— PROBLEM TO SOLVE —
Please reproduce a passage from the text on wart freeze treatments word for word, starting at "Compound W Wart" and ending after "at-home freeze treatments.".
─── TEXT FOR ANALYSIS
Compound W Wart Removal System Freeze Off Advanced Treatment

(15 treatments)

Dr. Scholl’s Freeze Away Wart Remover (7 treatments)

Compound W Freeze Off Wart Removal System (8 disposable applicators)

Doctor’s Touch Medical Ice Freeze Spray


Review package information for detailed instructions carefully before using at-home freeze treatments.
For plantar warts, soak foot with plantar wart for 5 minutes in warm water.  Dry thoroughly.  File the plantar wart area with a pumice stone or wart  file before applying freeze off wart remover.  Once the applicator is pressed on the wart, freezing begins within a few seconds. The treated tissue will turn white. This may cause a stinging or aching sensation.  Most of this discomfort should resolve quickly, but may linger for a few hours.  After the area thaws, the treated site will turn red.  A blister may form within the next few days.  Sometimes the blister is filled with blood.  This should not cause alarm.  The treated skin should fall off in about 10-14 days. This may be repeated in 2 weeks if the wart remains.

OTC Tips

OTC freeze treatment for warts is not the same treatment as in-office liquid nitrogen cryotherapy performed by a clinician. This OTC treatment uses compressed liquid gas called dimethyl ether in a special applicator to freeze warts.
──────
─── MATERIAL PROVIDED
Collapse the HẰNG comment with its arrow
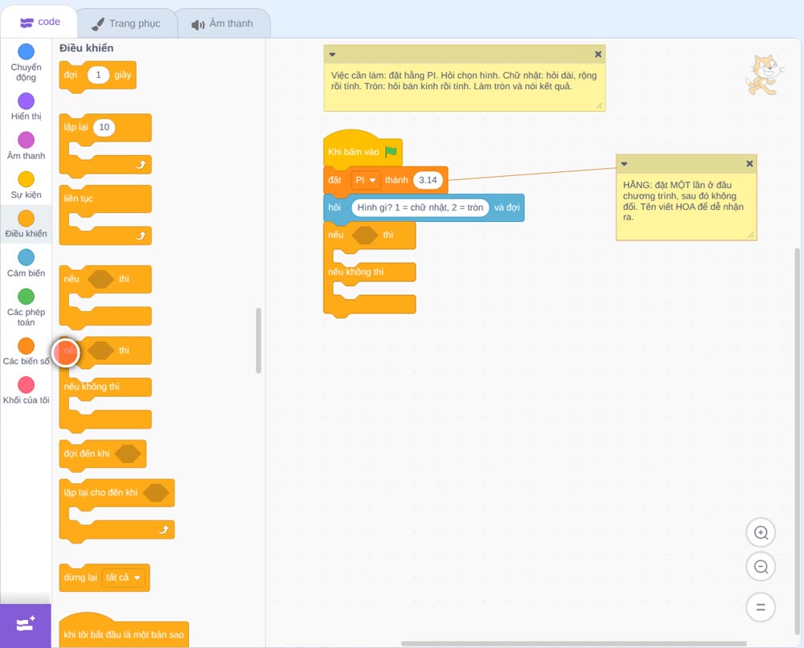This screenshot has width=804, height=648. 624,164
──────
─── MATERIAL PROVIDED
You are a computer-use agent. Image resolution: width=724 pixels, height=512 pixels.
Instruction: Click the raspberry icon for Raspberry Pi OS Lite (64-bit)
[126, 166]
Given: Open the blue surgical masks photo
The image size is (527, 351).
──────
— ANSWER —
Compound W Wart Removal System Freeze Off Advanced Treatment

(15 treatments)

Dr. Scholl’s Freeze Away Wart Remover (7 treatments)

Compound W Freeze Off Wart Removal System (8 disposable applicators)

Doctor’s Touch Medical Ice Freeze Spray


Review package information for detailed instructions carefully before using at-home freeze treatments.